Dale Kardos, who runs a consulting company that helps automakers with regulatory issues, said that manufacturers have repeatedly tried to get that standard updated because they fear they can no longer comply. "The industry would like to see standards written to reflect modern technology," Kardos said.
Instead, independent organisations and the industry itself are setting standards and developing safety policies. The International Organisation for Standardisation, a non-governmental group that sets industrial standards, recently introduced a new standard for automakers to protect vehicle electronics.
Standards
"Manufacturers' standards are far above the regulatory standards," said Ian Harvey, TRW Automotive Holdings' executive lead for electro-mechanical compatibility. "You wouldn't want somebody to make a cell phone call and the air bag goes off. That potentially could happen if you didn't take the proper precautions."
Despite the huge increase in complexity, when NHTSA investigators conduct field tests of alleged malfunctions of Toyota throttle systems, they rarely have done more than drive suspect vehicles for a few miles, test the brakes and plug a diagnostic tool into their onboard computers to look for error codes, investigation records show.
Michael Pecht, a professor of mechanical engineering at the University of Maryland who has studied sudden acceleration for 10 years, said it's nearly impossible to replicate an electronic control system fault simply by driving a short distance. "These are not things that occur every day. If it occurred a lot, you could track it down. If it occurs once in 10,000 trips, then it is difficult to find," he said.

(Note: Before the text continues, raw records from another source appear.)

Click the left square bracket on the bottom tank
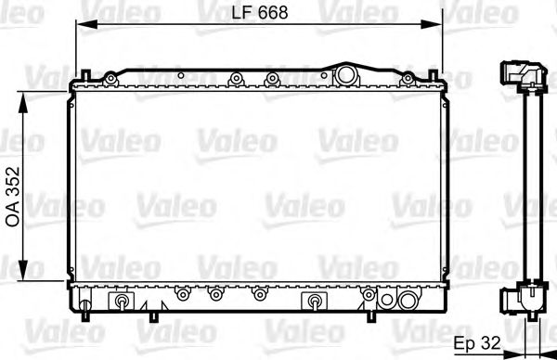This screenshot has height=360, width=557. (x=123, y=301)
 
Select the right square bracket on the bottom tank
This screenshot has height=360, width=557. (x=315, y=301)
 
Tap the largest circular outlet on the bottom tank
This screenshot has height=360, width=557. (x=407, y=300)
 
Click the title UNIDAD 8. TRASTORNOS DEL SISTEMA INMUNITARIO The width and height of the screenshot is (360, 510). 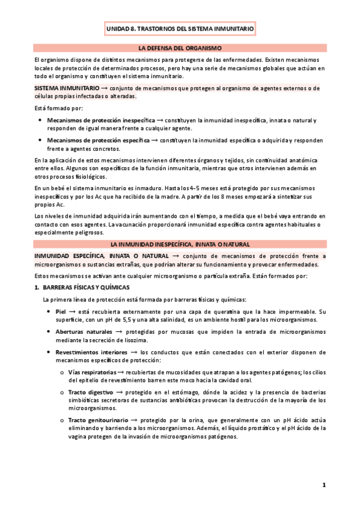click(x=180, y=28)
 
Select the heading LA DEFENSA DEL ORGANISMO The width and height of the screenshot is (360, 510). click(x=180, y=48)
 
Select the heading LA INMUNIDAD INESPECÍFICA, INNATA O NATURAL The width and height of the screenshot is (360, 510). click(x=180, y=244)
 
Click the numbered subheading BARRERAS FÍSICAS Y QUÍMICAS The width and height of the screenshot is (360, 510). click(x=87, y=288)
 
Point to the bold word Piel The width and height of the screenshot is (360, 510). click(x=60, y=312)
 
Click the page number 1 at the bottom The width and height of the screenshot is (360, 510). click(x=323, y=485)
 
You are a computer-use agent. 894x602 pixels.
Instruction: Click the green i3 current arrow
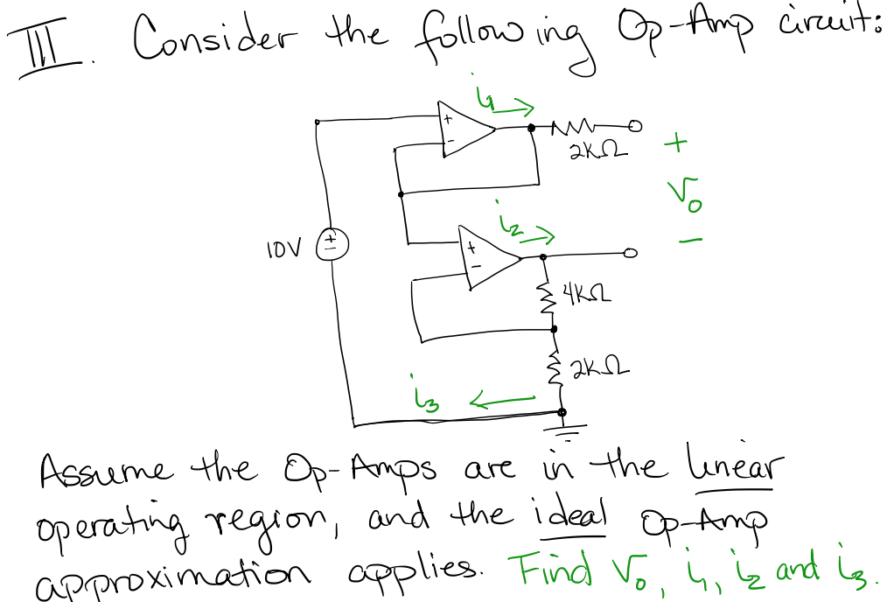point(502,400)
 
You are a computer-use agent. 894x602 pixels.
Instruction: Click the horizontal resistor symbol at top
point(578,128)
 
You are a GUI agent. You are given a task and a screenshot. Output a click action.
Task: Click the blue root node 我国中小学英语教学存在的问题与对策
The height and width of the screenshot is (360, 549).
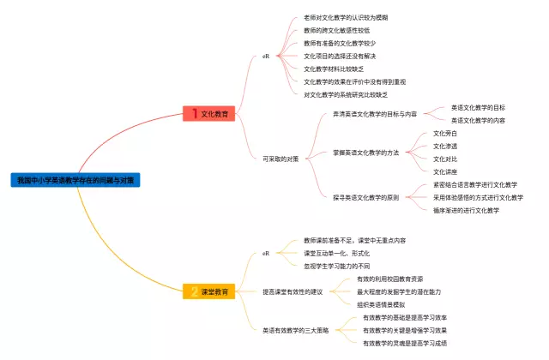point(75,180)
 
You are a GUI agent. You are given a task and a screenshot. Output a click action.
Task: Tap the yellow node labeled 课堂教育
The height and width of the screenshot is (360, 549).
point(215,292)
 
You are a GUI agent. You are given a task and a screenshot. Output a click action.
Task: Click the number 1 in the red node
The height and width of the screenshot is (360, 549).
point(195,113)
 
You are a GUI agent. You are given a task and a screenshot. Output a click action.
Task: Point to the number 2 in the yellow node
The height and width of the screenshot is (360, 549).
point(195,292)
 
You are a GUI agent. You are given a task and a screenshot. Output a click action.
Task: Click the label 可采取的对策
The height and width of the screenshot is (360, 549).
point(282,159)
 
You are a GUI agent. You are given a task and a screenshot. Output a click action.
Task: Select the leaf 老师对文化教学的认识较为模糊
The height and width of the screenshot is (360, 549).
point(346,17)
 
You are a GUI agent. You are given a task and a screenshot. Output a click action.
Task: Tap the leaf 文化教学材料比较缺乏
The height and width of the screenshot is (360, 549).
point(334,69)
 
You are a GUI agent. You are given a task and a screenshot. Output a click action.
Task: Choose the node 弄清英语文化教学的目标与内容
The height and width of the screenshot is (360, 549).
point(375,114)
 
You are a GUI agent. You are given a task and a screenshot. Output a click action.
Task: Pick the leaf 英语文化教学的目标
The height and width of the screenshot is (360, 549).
point(478,108)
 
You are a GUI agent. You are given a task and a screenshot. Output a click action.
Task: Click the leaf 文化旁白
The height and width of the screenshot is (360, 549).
point(445,134)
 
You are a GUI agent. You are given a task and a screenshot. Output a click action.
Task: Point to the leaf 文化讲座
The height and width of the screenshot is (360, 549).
point(445,171)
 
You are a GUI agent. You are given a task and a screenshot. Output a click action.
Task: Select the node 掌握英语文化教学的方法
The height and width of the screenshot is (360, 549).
point(366,153)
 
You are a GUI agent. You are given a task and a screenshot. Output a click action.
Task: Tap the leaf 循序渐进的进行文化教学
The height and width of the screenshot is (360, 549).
point(466,210)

Toyota announced on Wednesday that it had developed a series of fixes to prevent floor mats from causing sudden acceleration.
Independent auto safety experts said that although Toyota's fixes will help reduce the problem, it has not got to the root. "These incidents are coming in left and right where you can't blame the floor mats," said Sean Kane, president of the consulting company Safety Research and Strategies. "So they are chipping away at a problem that is widespread and complicated without having to unravel a root cause that could be very expensive."